As for Walter, he surprisingly supports the use of force by the United States to “prevent war, stop genocide, or persuade other countries to improve their human rights performance. In fact, he “supports the use of force to stop mass murder when (1) the danger is imminent, (2) the expected cost to the United States is low, (3) the ratio of foreign lives saved to American lives potentially at risk is high, and (4) intervention clearly does not make matters worse or lead to indefinite commitment…”. The United States is the only country in the world that has been able to do so.” These are the same standards that policymakers have applied to every humanitarian intervention by the United States over the past quarter century. (Iraq falls into a separate category because it was not a war waged on humanitarian grounds.) The various post-Cold War interventions primarily meet the first three criteria. Walter does not provide more guidance on the fourth, which is the key, and most difficult, trade-off in the debate over action (Libya) or inaction (Syria). A further problem is that neither scholar has considered that humanitarian intervention can also be strategically motivated. Putting Syria in the crossfire does not just risk the loss of a great many lives; it also risks the destabilization of not one but two regions (Europe and the Persian Gulf), both of which Walter and Mearsheim tacitly acknowledge are important.

The New Intersection

This list of difficult issues is not exhaustive. Trump’s rise to power, coupled with broader changes in the international environment, has brought many assumptions back into the debate. Walt, in particular, sees this moment as a once-in-a-lifetime opportunity for progressives, libertarians, and academic realists to work together to defeat the liberal internationalists. But the real trend is moving in a different direction. Many recent views, including foreign policy commentaries by Vermont Senator Bernie Sanders and Massachusetts Senator Elizabeth Warren, point to a way in which the left and the center are converging. This convergence will be difficult to accomplish, but some common priorities are coming into focus: a heightened focus on the distributional effects of international economic policy, a focus on fighting corruption, rule by thieves, and neo-fascism, an emphasis on diplomacy rather than the use of force, and an enduring commitment to democratic allies. Perhaps most importantly, there is a growing recognition and acceptance on both the left and the center of the fact that many of the successes of the liberal project have had far-reaching effects, such as progress in fighting global poverty and disease, and a lasting peace between France and Germany, two countries that make up the European Union rather than are destined to compete.

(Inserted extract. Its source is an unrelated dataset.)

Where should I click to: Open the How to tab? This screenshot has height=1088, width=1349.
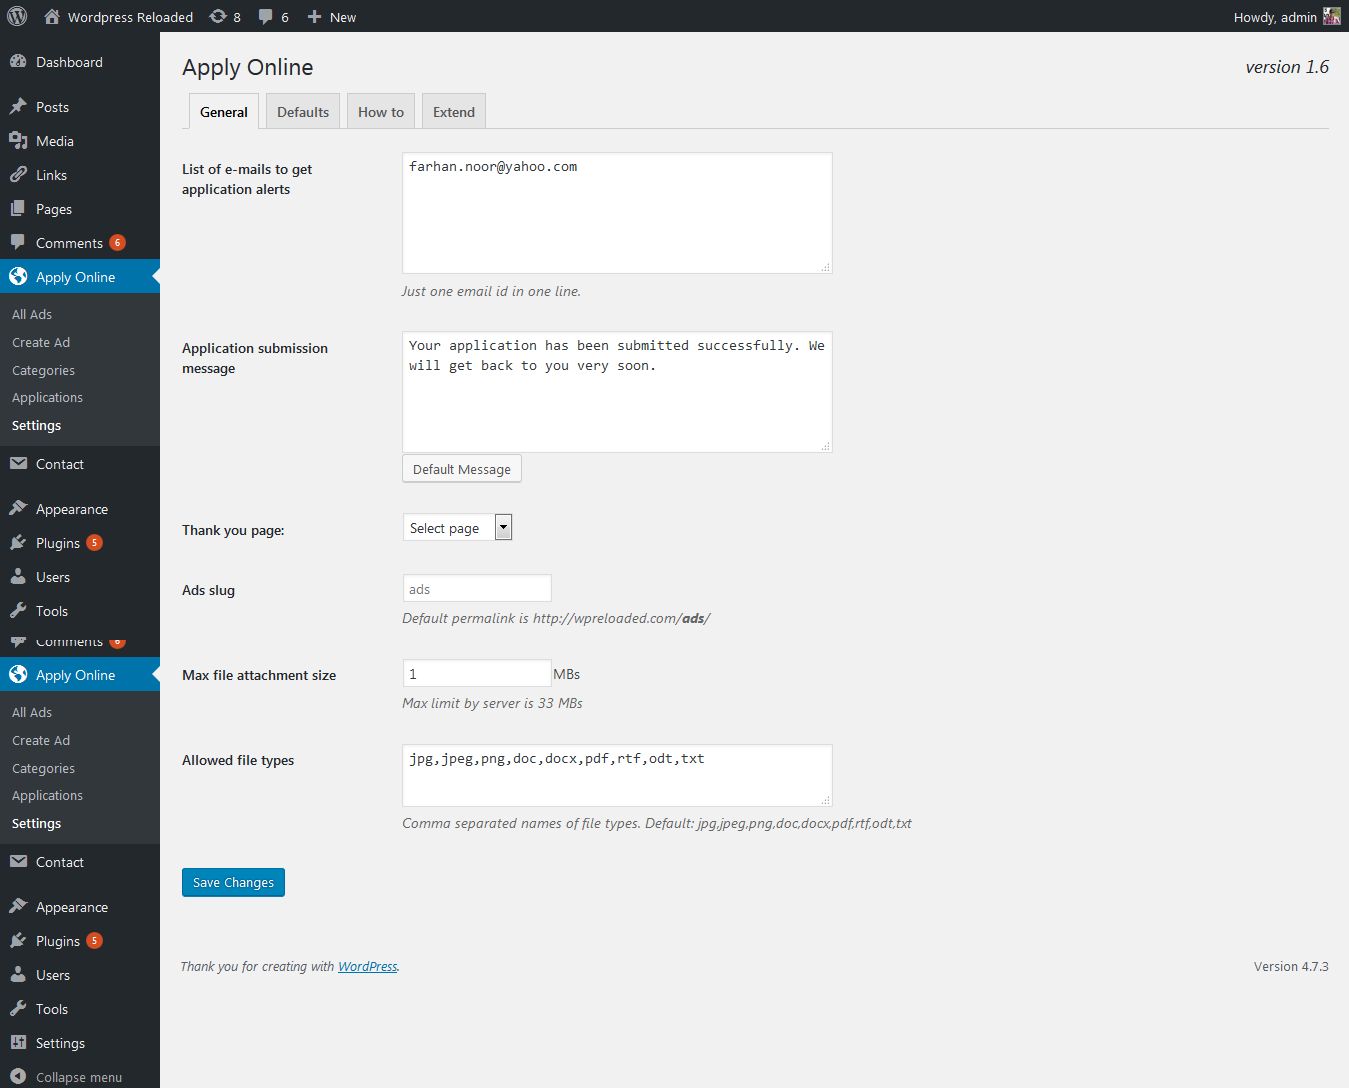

None of the above is meant to belittle the role that Walter and Mearsheimer can and should play in future debates. Their focus on first principles is especially important in a time of endless competition. Their admonitions to think differently are also very effective in an era of rapid change. Policymakers should read these books and consider their ideas with care. For their part, Walter and Mearsheimer should welcome, in good faith and with good intentions, the opportunity to engage with policymakers on how to deal with the challenges of the coming decades.